# YOUR TASK
What you give back must match the data exactly, minus the pictures.

# EXERCISE INPUTS
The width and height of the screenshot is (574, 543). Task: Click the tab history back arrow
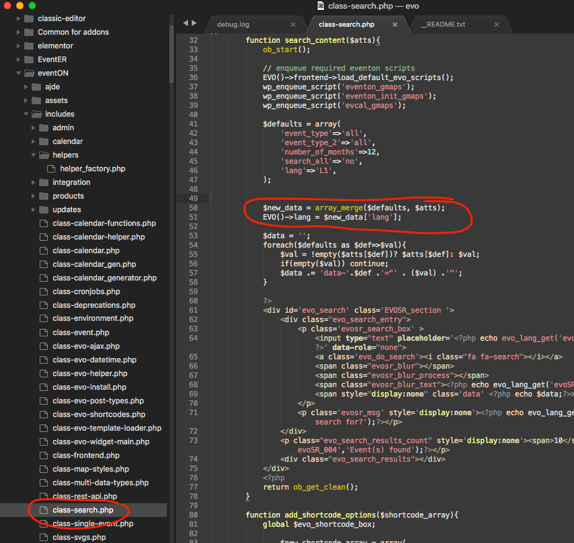coord(186,23)
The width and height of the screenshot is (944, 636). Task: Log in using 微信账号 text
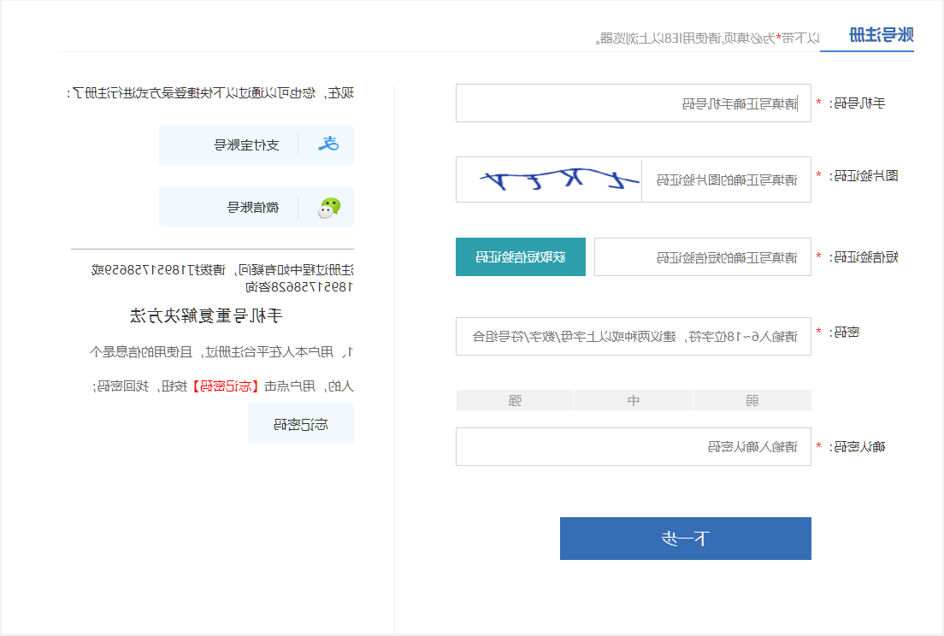click(x=253, y=208)
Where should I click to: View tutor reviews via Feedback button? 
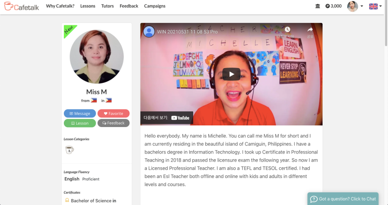click(113, 123)
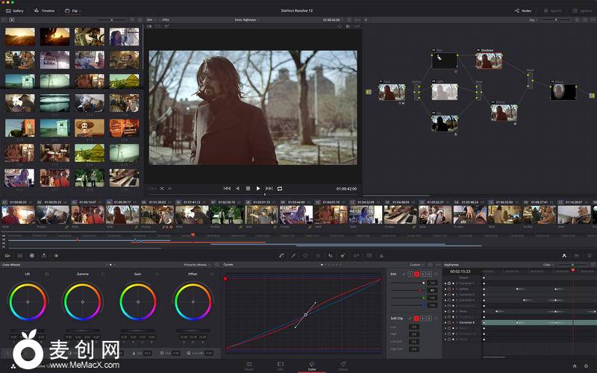Viewport: 597px width, 373px height.
Task: Select the Shadows node in graph
Action: [489, 60]
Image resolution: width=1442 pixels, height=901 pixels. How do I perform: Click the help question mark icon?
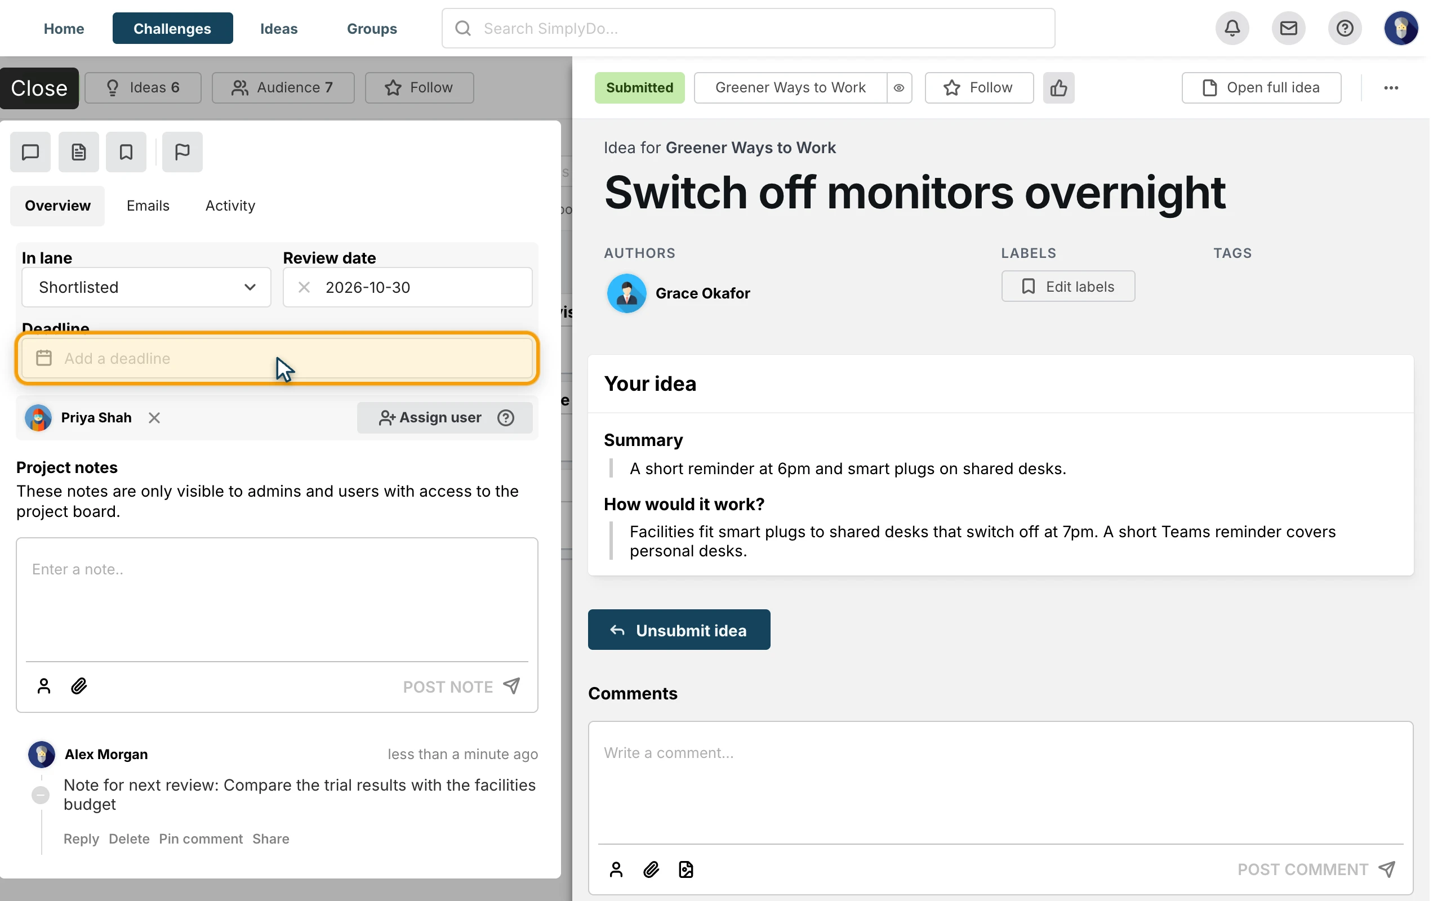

# WRITTEN REPLY
The width and height of the screenshot is (574, 543). Task: Click the tab history back arrow
coord(186,23)
The width and height of the screenshot is (944, 636). Task: Log in using 微信账号 text
click(x=253, y=208)
Where should I click to: View tutor reviews via Feedback button? 
click(113, 123)
Viewport: 597px width, 373px height.
Task: Select the Shadows node in graph
Action: [489, 60]
Image resolution: width=1442 pixels, height=901 pixels. How do I perform: Click the help question mark icon?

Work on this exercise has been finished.